— Task input —
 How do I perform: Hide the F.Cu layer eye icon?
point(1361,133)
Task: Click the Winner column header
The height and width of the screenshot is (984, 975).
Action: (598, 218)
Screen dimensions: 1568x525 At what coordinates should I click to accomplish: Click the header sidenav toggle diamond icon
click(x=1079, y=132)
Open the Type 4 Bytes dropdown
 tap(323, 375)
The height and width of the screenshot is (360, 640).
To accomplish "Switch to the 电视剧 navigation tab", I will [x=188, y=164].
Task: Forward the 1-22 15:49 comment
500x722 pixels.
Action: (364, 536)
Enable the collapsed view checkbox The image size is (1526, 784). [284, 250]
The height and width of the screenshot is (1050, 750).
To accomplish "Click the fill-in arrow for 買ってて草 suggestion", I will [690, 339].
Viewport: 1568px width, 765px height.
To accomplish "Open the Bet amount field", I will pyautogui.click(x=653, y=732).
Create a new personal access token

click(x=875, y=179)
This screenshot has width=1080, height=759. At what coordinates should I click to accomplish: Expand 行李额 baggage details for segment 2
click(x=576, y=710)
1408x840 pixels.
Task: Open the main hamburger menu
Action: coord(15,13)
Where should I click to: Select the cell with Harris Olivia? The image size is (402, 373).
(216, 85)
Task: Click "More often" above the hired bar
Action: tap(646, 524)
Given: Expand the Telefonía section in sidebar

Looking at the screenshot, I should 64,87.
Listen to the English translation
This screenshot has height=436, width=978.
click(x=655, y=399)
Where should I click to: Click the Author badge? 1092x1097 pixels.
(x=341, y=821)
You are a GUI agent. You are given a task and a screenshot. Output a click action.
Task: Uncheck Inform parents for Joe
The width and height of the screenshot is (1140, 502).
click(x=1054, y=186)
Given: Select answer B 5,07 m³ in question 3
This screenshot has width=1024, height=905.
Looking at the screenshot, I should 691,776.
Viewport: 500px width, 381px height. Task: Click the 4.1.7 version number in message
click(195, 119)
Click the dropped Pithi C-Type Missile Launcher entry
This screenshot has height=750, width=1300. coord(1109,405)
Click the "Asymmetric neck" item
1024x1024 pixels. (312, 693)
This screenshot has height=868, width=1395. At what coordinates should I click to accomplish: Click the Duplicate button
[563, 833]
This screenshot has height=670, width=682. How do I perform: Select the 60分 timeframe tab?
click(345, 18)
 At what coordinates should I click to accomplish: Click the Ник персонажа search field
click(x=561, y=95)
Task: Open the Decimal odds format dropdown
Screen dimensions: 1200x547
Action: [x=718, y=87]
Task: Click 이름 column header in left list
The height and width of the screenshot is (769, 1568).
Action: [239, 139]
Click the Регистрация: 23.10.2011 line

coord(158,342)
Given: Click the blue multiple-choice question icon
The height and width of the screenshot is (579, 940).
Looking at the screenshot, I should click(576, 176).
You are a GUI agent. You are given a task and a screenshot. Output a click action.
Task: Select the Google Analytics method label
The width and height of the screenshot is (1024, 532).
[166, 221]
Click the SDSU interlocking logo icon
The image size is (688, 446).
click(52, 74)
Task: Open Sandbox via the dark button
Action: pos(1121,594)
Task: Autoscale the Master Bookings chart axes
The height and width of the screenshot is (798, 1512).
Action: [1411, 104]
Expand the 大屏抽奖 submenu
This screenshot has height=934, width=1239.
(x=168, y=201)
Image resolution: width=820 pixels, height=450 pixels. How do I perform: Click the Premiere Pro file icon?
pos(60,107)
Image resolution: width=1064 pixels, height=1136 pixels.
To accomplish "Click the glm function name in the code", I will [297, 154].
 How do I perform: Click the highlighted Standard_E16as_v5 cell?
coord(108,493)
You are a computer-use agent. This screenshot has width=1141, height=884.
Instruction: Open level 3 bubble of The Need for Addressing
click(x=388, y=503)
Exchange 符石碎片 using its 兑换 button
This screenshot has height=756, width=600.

— Problem —
Format the records from the line with "This screenshot has height=670, width=682." to the line with "Action: [x=718, y=87]" as a Markdown table with the columns Row and Line, where Row numbers each line and Line holds its text. Leave out any blank lines.

— Output for this exercise —
| Row | Line |
|---|---|
| 1 | This screenshot has height=670, width=682. How do I perform: Select the 60分 timeframe tab? |
| 2 | click(345, 18) |
| 3 |  At what coordinates should I click to accomplish: Click the Ник персонажа search field |
| 4 | click(x=561, y=95) |
| 5 | Task: Open the Decimal odds format dropdown |
| 6 | Screen dimensions: 1200x547 |
| 7 | Action: [x=718, y=87] |